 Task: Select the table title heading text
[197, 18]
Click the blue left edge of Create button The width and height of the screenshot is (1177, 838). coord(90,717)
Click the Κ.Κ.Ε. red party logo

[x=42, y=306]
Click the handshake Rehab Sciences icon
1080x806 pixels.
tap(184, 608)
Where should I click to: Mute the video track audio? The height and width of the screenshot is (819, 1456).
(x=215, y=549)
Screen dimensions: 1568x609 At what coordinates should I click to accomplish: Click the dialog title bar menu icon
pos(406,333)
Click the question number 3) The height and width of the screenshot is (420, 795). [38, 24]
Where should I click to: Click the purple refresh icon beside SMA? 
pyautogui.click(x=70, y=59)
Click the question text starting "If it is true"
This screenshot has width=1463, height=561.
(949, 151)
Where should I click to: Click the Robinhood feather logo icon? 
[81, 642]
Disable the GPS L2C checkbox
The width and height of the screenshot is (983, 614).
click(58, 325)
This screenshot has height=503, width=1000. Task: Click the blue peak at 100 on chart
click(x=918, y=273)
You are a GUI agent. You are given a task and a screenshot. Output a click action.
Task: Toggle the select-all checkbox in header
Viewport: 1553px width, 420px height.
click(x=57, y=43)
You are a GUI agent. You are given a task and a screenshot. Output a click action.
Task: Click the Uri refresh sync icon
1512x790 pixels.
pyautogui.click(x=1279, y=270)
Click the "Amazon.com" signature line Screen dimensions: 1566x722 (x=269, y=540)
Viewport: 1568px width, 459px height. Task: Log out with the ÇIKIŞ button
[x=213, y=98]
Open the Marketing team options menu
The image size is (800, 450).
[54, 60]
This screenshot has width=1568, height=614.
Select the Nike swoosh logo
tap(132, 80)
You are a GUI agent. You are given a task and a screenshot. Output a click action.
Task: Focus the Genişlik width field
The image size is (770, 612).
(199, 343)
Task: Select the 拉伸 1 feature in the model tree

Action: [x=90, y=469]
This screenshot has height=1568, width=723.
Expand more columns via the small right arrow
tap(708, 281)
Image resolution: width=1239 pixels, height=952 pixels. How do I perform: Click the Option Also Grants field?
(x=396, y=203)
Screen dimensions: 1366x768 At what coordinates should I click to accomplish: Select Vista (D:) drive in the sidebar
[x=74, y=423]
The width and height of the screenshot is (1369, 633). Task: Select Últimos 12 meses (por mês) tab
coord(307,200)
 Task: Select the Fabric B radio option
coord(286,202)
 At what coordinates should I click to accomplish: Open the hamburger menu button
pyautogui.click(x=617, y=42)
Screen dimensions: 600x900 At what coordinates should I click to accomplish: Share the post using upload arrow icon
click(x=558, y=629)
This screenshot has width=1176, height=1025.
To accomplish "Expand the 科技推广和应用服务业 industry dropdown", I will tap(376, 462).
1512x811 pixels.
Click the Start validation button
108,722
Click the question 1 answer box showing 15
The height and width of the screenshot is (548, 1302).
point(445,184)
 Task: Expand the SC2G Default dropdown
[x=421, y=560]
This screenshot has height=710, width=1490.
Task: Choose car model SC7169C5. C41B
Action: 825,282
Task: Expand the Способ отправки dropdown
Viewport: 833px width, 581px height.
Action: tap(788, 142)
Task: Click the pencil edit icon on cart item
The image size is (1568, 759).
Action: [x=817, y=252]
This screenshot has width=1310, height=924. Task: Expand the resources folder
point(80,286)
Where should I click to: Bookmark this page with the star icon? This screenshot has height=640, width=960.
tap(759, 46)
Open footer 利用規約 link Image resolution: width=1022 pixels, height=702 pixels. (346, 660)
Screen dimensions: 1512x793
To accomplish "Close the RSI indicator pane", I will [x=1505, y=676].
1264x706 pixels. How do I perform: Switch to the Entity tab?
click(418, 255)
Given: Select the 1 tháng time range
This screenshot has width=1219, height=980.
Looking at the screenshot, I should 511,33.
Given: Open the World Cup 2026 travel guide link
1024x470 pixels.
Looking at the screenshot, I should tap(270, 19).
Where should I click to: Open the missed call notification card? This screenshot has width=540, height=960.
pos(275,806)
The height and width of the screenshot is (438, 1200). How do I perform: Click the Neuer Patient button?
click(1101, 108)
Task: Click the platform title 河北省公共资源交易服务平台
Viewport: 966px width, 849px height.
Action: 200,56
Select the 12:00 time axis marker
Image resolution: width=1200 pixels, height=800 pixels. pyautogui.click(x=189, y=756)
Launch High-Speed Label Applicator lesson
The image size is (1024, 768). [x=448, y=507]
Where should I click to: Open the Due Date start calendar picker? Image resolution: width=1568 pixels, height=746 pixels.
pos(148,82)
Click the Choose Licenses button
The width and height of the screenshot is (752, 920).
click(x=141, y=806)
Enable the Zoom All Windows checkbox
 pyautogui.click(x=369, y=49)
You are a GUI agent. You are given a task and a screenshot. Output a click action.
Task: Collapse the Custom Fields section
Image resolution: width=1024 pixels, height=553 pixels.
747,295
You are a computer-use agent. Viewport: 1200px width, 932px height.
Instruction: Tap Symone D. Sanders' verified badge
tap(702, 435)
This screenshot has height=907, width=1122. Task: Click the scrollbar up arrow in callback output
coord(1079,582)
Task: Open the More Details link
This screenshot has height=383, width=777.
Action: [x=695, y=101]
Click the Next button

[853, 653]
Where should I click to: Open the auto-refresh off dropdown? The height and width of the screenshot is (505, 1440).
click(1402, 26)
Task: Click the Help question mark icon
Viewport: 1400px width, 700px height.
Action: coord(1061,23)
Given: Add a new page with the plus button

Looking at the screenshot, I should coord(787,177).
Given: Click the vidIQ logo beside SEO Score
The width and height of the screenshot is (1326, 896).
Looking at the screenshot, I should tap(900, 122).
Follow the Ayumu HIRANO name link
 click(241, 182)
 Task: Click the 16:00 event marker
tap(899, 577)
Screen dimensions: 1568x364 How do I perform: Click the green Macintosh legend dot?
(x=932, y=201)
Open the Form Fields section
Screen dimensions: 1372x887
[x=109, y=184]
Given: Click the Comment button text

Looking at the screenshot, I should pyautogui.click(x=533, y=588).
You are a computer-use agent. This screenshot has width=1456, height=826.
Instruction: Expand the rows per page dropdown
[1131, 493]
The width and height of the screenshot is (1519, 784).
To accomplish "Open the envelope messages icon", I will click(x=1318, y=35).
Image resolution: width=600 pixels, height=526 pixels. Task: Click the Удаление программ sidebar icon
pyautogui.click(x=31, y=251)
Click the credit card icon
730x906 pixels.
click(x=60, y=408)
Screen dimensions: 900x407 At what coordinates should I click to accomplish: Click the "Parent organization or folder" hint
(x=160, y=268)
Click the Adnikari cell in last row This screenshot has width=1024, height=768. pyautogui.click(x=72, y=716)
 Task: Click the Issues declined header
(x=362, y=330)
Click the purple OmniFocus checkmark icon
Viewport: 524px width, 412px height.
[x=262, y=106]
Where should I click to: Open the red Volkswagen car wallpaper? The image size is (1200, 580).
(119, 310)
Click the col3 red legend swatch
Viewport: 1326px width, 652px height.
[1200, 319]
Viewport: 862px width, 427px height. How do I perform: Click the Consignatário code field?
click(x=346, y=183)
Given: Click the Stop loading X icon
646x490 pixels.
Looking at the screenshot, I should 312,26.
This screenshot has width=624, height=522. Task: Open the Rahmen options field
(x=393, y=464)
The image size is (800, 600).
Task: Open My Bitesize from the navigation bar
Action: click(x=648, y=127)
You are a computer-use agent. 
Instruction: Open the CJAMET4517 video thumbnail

TASK DIRECTIONS: Exactly reproduce every line of the records.

TASK OUTPUT:
 Task: Select the table title heading text
[197, 18]
Click the blue left edge of Create button The width and height of the screenshot is (1177, 838). coord(90,717)
Click the Κ.Κ.Ε. red party logo

[x=42, y=306]
Click the handshake Rehab Sciences icon
1080x806 pixels.
tap(184, 608)
Where should I click to: Mute the video track audio? The height and width of the screenshot is (819, 1456).
(x=215, y=549)
Screen dimensions: 1568x609 At what coordinates should I click to accomplish: Click the dialog title bar menu icon
pos(406,333)
Click the question number 3) The height and width of the screenshot is (420, 795). [38, 24]
Where should I click to: Click the purple refresh icon beside SMA? 
pyautogui.click(x=70, y=59)
Click the question text starting "If it is true"
This screenshot has width=1463, height=561.
(949, 151)
Where should I click to: Click the Robinhood feather logo icon? 
[81, 642]
Disable the GPS L2C checkbox
The width and height of the screenshot is (983, 614).
click(58, 325)
This screenshot has height=503, width=1000. Task: Click the blue peak at 100 on chart
click(x=918, y=273)
You are a GUI agent. You are given a task and a screenshot. Output a click action.
Task: Toggle the select-all checkbox in header
Viewport: 1553px width, 420px height.
click(x=57, y=43)
You are a GUI agent. You are given a task and a screenshot. Output a click action.
Task: Click the Uri refresh sync icon
1512x790 pixels.
pyautogui.click(x=1279, y=270)
Click the "Amazon.com" signature line Screen dimensions: 1566x722 (x=269, y=540)
Viewport: 1568px width, 459px height. Task: Log out with the ÇIKIŞ button
[x=213, y=98]
Open the Marketing team options menu
The image size is (800, 450).
[54, 60]
This screenshot has width=1568, height=614.
Select the Nike swoosh logo
tap(132, 80)
You are a GUI agent. You are given a task and a screenshot. Output a click action.
Task: Focus the Genişlik width field
The image size is (770, 612).
(199, 343)
Task: Select the 拉伸 1 feature in the model tree

Action: [x=90, y=469]
This screenshot has height=1568, width=723.
Expand more columns via the small right arrow
tap(708, 281)
Image resolution: width=1239 pixels, height=952 pixels. How do I perform: Click the Option Also Grants field?
(x=396, y=203)
Screen dimensions: 1366x768 At what coordinates should I click to accomplish: Select Vista (D:) drive in the sidebar
[x=74, y=423]
The width and height of the screenshot is (1369, 633). Task: Select Últimos 12 meses (por mês) tab
coord(307,200)
 Task: Select the Fabric B radio option
coord(286,202)
 At what coordinates should I click to accomplish: Open the hamburger menu button
pyautogui.click(x=617, y=42)
Screen dimensions: 600x900 At what coordinates should I click to accomplish: Share the post using upload arrow icon
click(x=558, y=629)
This screenshot has width=1176, height=1025.
To accomplish "Expand the 科技推广和应用服务业 industry dropdown", I will tap(376, 462).
1512x811 pixels.
Click the Start validation button
108,722
Click the question 1 answer box showing 15
The height and width of the screenshot is (548, 1302).
point(445,184)
 Task: Expand the SC2G Default dropdown
[x=421, y=560]
This screenshot has height=710, width=1490.
Task: Choose car model SC7169C5. C41B
Action: 825,282
Task: Expand the Способ отправки dropdown
Viewport: 833px width, 581px height.
Action: tap(788, 142)
Task: Click the pencil edit icon on cart item
The image size is (1568, 759).
Action: [x=817, y=252]
This screenshot has width=1310, height=924. Task: Expand the resources folder
point(80,286)
Where should I click to: Bookmark this page with the star icon? This screenshot has height=640, width=960.
tap(759, 46)
Open footer 利用規約 link Image resolution: width=1022 pixels, height=702 pixels. (346, 660)
Screen dimensions: 1512x793
To accomplish "Close the RSI indicator pane", I will [x=1505, y=676].
1264x706 pixels. How do I perform: Switch to the Entity tab?
click(418, 255)
Given: Select the 1 tháng time range
This screenshot has width=1219, height=980.
Looking at the screenshot, I should 511,33.
Given: Open the World Cup 2026 travel guide link
1024x470 pixels.
Looking at the screenshot, I should tap(270, 19).
Where should I click to: Open the missed call notification card? This screenshot has width=540, height=960.
pos(275,806)
The height and width of the screenshot is (438, 1200). How do I perform: Click the Neuer Patient button?
click(1101, 108)
Task: Click the platform title 河北省公共资源交易服务平台
Viewport: 966px width, 849px height.
Action: 200,56
Select the 12:00 time axis marker
Image resolution: width=1200 pixels, height=800 pixels. pyautogui.click(x=189, y=756)
Launch High-Speed Label Applicator lesson
The image size is (1024, 768). [x=448, y=507]
Where should I click to: Open the Due Date start calendar picker? Image resolution: width=1568 pixels, height=746 pixels.
pos(148,82)
Click the Choose Licenses button
The width and height of the screenshot is (752, 920).
click(x=141, y=806)
Enable the Zoom All Windows checkbox
 pyautogui.click(x=369, y=49)
You are a GUI agent. You are given a task and a screenshot. Output a click action.
Task: Collapse the Custom Fields section
Image resolution: width=1024 pixels, height=553 pixels.
747,295
You are a computer-use agent. Viewport: 1200px width, 932px height.
Instruction: Tap Symone D. Sanders' verified badge
tap(702, 435)
This screenshot has height=907, width=1122. Task: Click the scrollbar up arrow in callback output
coord(1079,582)
Task: Open the More Details link
This screenshot has height=383, width=777.
Action: [x=695, y=101]
Click the Next button

[853, 653]
Where should I click to: Open the auto-refresh off dropdown? The height and width of the screenshot is (505, 1440).
click(1402, 26)
Task: Click the Help question mark icon
Viewport: 1400px width, 700px height.
Action: coord(1061,23)
Given: Add a new page with the plus button

Looking at the screenshot, I should coord(787,177).
Given: Click the vidIQ logo beside SEO Score
The width and height of the screenshot is (1326, 896).
Looking at the screenshot, I should tap(900, 122).
Follow the Ayumu HIRANO name link
 click(241, 182)
 Task: Click the 16:00 event marker
tap(899, 577)
Screen dimensions: 1568x364 How do I perform: Click the green Macintosh legend dot?
(x=932, y=201)
Open the Form Fields section
Screen dimensions: 1372x887
[x=109, y=184]
Given: Click the Comment button text

Looking at the screenshot, I should pyautogui.click(x=533, y=588).
You are a computer-use agent. This screenshot has width=1456, height=826.
Instruction: Expand the rows per page dropdown
[1131, 493]
The width and height of the screenshot is (1519, 784).
To accomplish "Open the envelope messages icon", I will click(x=1318, y=35).
Image resolution: width=600 pixels, height=526 pixels. Task: Click the Удаление программ sidebar icon
pyautogui.click(x=31, y=251)
Click the credit card icon
730x906 pixels.
click(x=60, y=408)
Screen dimensions: 900x407 At what coordinates should I click to accomplish: Click the "Parent organization or folder" hint
(x=160, y=268)
Click the Adnikari cell in last row This screenshot has width=1024, height=768. pyautogui.click(x=72, y=716)
 Task: Click the Issues declined header
(x=362, y=330)
Click the purple OmniFocus checkmark icon
Viewport: 524px width, 412px height.
[x=262, y=106]
Where should I click to: Open the red Volkswagen car wallpaper? The image size is (1200, 580).
(119, 310)
Click the col3 red legend swatch
Viewport: 1326px width, 652px height.
[1200, 319]
Viewport: 862px width, 427px height. How do I perform: Click the Consignatário code field?
click(x=346, y=183)
Given: Click the Stop loading X icon
646x490 pixels.
Looking at the screenshot, I should 312,26.
This screenshot has width=624, height=522. Task: Open the Rahmen options field
(x=393, y=464)
The image size is (800, 600).
Task: Open My Bitesize from the navigation bar
Action: click(x=648, y=127)
You are a computer-use agent. 
Instruction: Open the CJAMET4517 video thumbnail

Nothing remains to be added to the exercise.